Barbara Creed. The Monstrous-Feminine: Film, Feminism, Psychoanalysis. London: Routledge,1993.
In this book the author challenges the patriarchal (woman-as-a-victim) view by arguing that the prototype of all definitions of the monstrous is the female reproductive body. Against Freudian theories, which claim that women are terrifying because they are castrated, she claims that women terrify because they might castrate. From a feminist and psychoanalitical perspective Barbara Creed discusses seven faces of the Monstrous Feminine (woman-as-a-monster) 1. the archaic mother, 2. the monstrous womb, 3. the vampyre, 4. the witch, 5. the possessed body, 6. the monstrous mother and 7. the castrator or female castratice. The declared intention of the book is to explore the representaion of woman in the horror film and to argue that woman is represented as monstrous in a significant number of horror films. * Women monstrous in relation to her mothering and reproductive function. * Women's monstrousness linked to sexual desire.
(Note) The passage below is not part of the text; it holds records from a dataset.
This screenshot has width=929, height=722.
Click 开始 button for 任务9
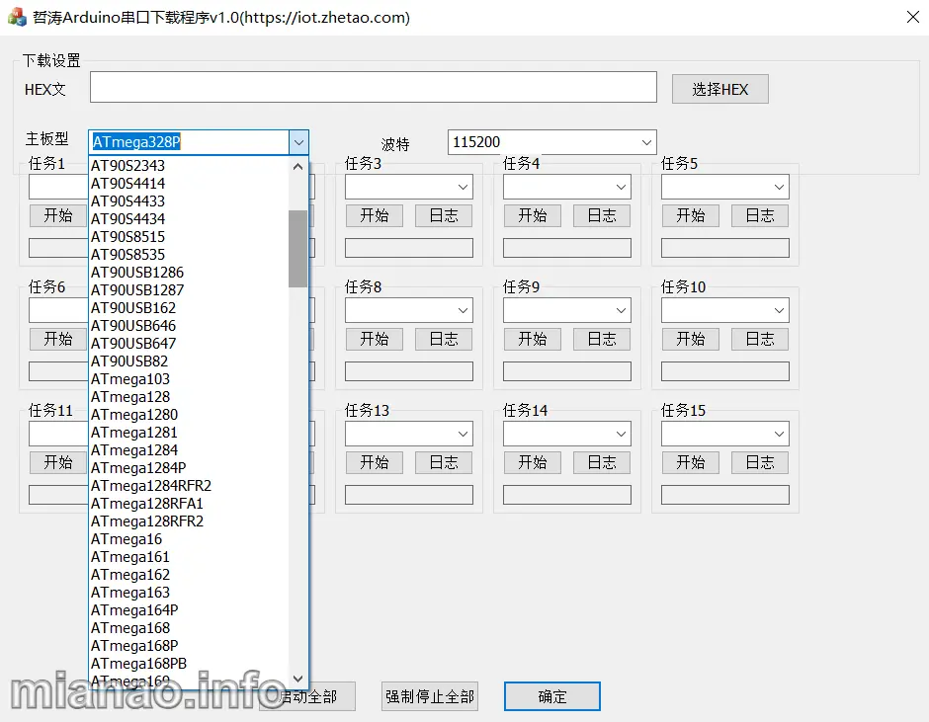532,339
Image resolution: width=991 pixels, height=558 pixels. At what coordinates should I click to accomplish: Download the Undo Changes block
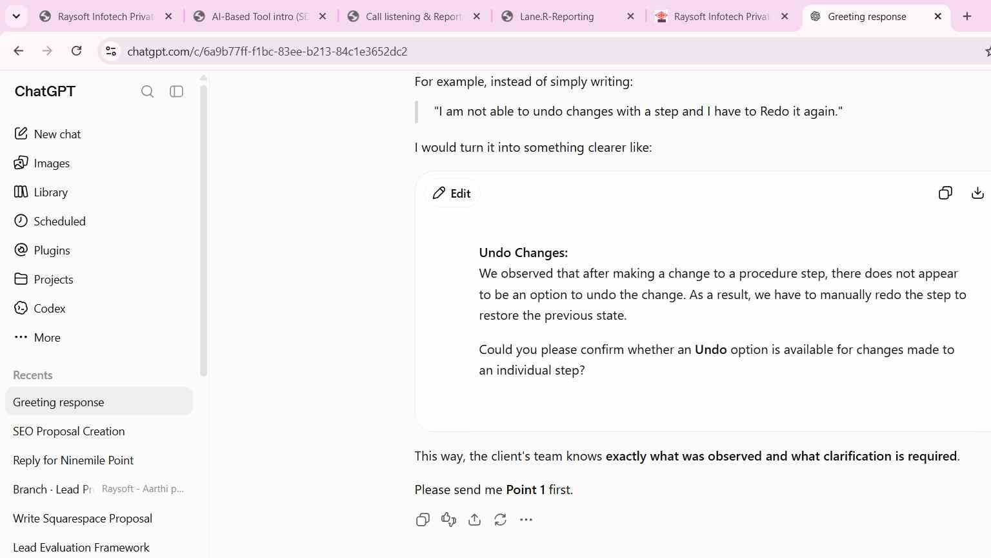point(977,193)
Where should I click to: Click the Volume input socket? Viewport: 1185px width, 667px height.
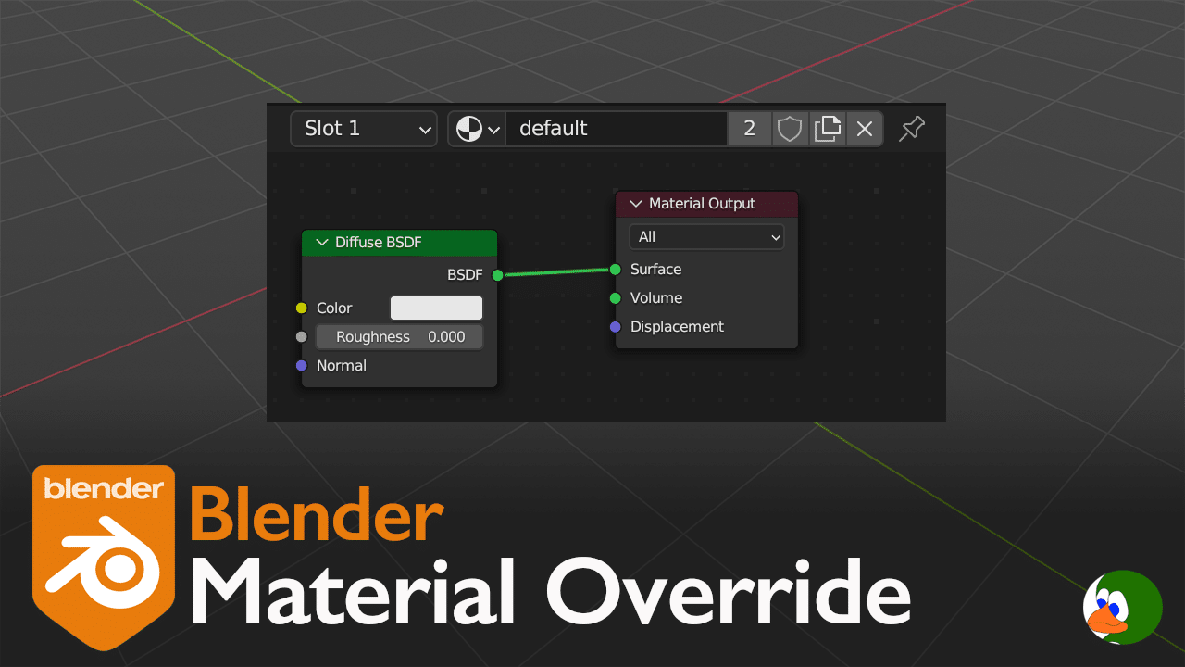616,298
Creed draws on Kristeva's concept of "abject" - the place where meaning collapses (p.9)-. The horro film is an illustration of the work of abjection (p.10). Kristeva sees the mother-child relationship as marked by conflict: the child struggles to break free but the mother is reluctant to release it. The mother's body becomes abject to the child. A function of Religion is to purify the abject. Horror film is a confrontation with the abject ( a form of modern defilment rite, reconciliation with the mother's body). Abjection both repels and attracts.